Finding where point (m, n) ends up when there's an inverse transformation.

[AgeOfAsparagus]

My son is taking Pre-Calculus 12 (in BC), and we need help with this question:

If the point (m, n) is on the curve y = f(x) where does (m, n) end up after these transformations?

$$y = \frac{1}{2}f^{-1} (x+5)+8$$
Here is what we tried, which is wrong:

$$m \rightarrow n-5$$,
$$n \rightarrow \frac{1}{2}m + 8$$
The normal adjustments, but swapping m and n to account for the inversion.

I can't find any examples of this kind of question online (e.g. Khan academy). Lots of absolute value examples, and it should be the same process, but I can't figure it out.

Thank you!

 

[blamocur]

There might be some convention/language that I am not familiar with, but the above question does not make sense to me. The transformation is from 1D to 1D, but the point $(m,n)$ is 2D. I.e. how can the transformation be applied to a 2D point?

 

[Dr.Peterson]

My son is taking Pre-Calculus 12 (in BC), and we need help with this question:

If the point (m, n) is on the curve y = f(x) where does (m, n) end up after these transformations?

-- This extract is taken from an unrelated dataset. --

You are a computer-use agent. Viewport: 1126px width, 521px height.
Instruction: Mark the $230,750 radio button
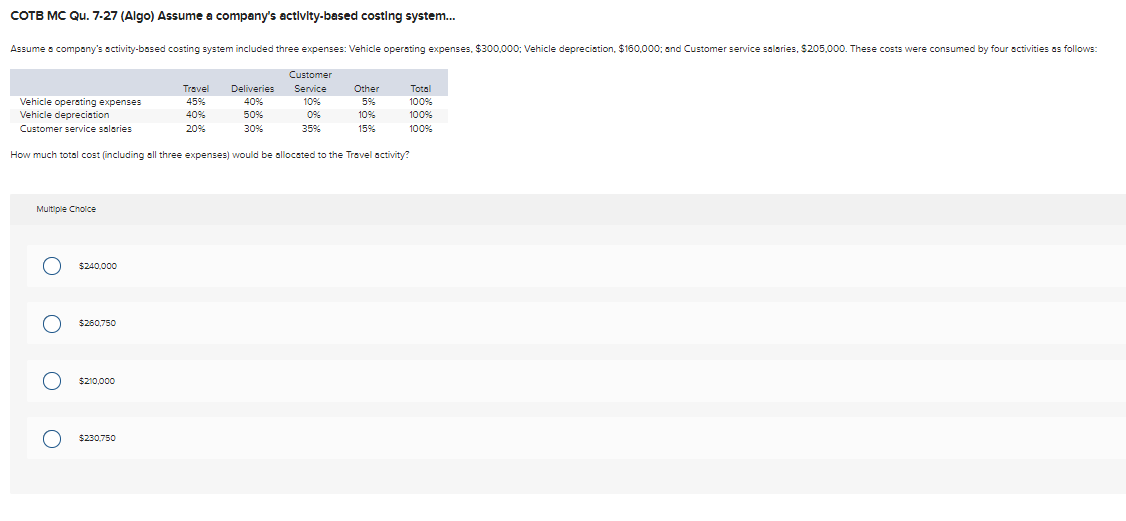50,438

$$y = \frac{1}{2}f^{-1} (x+5)+8$$
Here is what we tried, which is wrong:

$$m \rightarrow n-5$$,
$$n \rightarrow \frac{1}{2}m + 8$$
The normal adjustments, but swapping m and n to account for the inversion.

I can't find any examples of this kind of question online (e.g. Khan academy). Lots of absolute value examples, and it should be the same process, but I can't figure it out.

Thank you!

I don't like the wording (because they gave you an equation, not a set of transformations); but as I understand it, they are saying that the graph of $y = \frac{1}{2}f^{-1} (x+5)+8$ is obtained by applying certain transformations to the graph of $y=f(x)$, which are implied by the form in which it is written. If (m, n) is a point on the graph of $y=f(x)$ (so that $f(m) = n$), what point do those transformations take that point into?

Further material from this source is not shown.